WORK TO DO:
Copy each of the entries below word for word, keeping every line as it is.

(Data on locating visible targets)
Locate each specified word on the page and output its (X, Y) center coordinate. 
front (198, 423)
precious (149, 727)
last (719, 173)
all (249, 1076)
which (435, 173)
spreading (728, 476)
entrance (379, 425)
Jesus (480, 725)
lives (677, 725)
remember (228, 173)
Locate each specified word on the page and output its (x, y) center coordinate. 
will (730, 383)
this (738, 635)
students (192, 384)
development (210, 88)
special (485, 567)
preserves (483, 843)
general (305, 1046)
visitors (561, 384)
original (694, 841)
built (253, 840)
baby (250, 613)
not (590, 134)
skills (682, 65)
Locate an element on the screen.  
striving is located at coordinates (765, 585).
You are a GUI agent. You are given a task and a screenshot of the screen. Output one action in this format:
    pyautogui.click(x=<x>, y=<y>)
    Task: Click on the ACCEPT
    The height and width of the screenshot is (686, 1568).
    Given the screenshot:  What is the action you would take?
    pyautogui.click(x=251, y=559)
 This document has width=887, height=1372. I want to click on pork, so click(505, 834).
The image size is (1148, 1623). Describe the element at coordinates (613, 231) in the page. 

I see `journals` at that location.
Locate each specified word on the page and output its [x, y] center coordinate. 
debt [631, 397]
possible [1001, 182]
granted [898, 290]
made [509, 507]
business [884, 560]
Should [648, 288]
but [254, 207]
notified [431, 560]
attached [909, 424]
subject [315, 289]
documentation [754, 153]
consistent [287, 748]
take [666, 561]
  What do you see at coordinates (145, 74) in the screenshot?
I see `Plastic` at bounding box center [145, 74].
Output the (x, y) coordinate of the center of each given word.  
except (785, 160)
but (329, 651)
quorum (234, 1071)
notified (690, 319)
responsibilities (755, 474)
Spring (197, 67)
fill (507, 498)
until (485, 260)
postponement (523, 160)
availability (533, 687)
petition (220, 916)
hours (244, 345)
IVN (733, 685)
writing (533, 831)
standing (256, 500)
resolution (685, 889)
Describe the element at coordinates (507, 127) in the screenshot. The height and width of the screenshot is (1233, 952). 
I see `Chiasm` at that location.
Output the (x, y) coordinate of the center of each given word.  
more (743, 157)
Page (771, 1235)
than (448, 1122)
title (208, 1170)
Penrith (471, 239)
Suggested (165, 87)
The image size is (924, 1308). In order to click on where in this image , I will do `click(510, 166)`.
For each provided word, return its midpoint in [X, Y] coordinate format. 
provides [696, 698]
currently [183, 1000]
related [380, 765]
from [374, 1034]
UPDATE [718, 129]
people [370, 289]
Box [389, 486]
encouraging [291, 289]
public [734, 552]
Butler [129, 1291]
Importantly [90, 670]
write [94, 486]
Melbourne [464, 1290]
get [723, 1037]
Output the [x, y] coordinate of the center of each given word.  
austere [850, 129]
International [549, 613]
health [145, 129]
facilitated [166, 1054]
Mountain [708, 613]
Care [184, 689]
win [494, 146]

EXERCISE RESULT:
Locate each specified word on the page and output its (X, Y) center coordinate. 
front (198, 423)
precious (149, 727)
last (719, 173)
all (249, 1076)
which (435, 173)
spreading (728, 476)
entrance (379, 425)
Jesus (480, 725)
lives (677, 725)
remember (228, 173)
Locate each specified word on the page and output its (x, y) center coordinate. 
will (730, 383)
this (738, 635)
students (192, 384)
development (210, 88)
special (485, 567)
preserves (483, 843)
general (305, 1046)
visitors (561, 384)
original (694, 841)
built (253, 840)
baby (250, 613)
not (590, 134)
skills (682, 65)
Locate an element on the screen.  
striving is located at coordinates (765, 585).
You are a GUI agent. You are given a task and a screenshot of the screen. Output one action in this format:
    pyautogui.click(x=<x>, y=<y>)
    Task: Click on the ACCEPT
    The height and width of the screenshot is (686, 1568).
    Given the screenshot:  What is the action you would take?
    pyautogui.click(x=251, y=559)
 This document has width=887, height=1372. I want to click on pork, so click(505, 834).
The image size is (1148, 1623). Describe the element at coordinates (613, 231) in the page. 

I see `journals` at that location.
Locate each specified word on the page and output its [x, y] center coordinate. 
debt [631, 397]
possible [1001, 182]
granted [898, 290]
made [509, 507]
business [884, 560]
Should [648, 288]
but [254, 207]
notified [431, 560]
attached [909, 424]
subject [315, 289]
documentation [754, 153]
consistent [287, 748]
take [666, 561]
  What do you see at coordinates (145, 74) in the screenshot?
I see `Plastic` at bounding box center [145, 74].
Output the (x, y) coordinate of the center of each given word.  
except (785, 160)
but (329, 651)
quorum (234, 1071)
notified (690, 319)
responsibilities (755, 474)
Spring (197, 67)
fill (507, 498)
until (485, 260)
postponement (523, 160)
availability (533, 687)
petition (220, 916)
hours (244, 345)
IVN (733, 685)
writing (533, 831)
standing (256, 500)
resolution (685, 889)
Describe the element at coordinates (507, 127) in the screenshot. The height and width of the screenshot is (1233, 952). 
I see `Chiasm` at that location.
Output the (x, y) coordinate of the center of each given word.  
more (743, 157)
Page (771, 1235)
than (448, 1122)
title (208, 1170)
Penrith (471, 239)
Suggested (165, 87)
The image size is (924, 1308). In order to click on where in this image , I will do `click(510, 166)`.
For each provided word, return its midpoint in [X, Y] coordinate format. 
provides [696, 698]
currently [183, 1000]
related [380, 765]
from [374, 1034]
UPDATE [718, 129]
people [370, 289]
Box [389, 486]
encouraging [291, 289]
public [734, 552]
Butler [129, 1291]
Importantly [90, 670]
write [94, 486]
Melbourne [464, 1290]
get [723, 1037]
Output the [x, y] coordinate of the center of each given word.  
austere [850, 129]
International [549, 613]
health [145, 129]
facilitated [166, 1054]
Mountain [708, 613]
Care [184, 689]
win [494, 146]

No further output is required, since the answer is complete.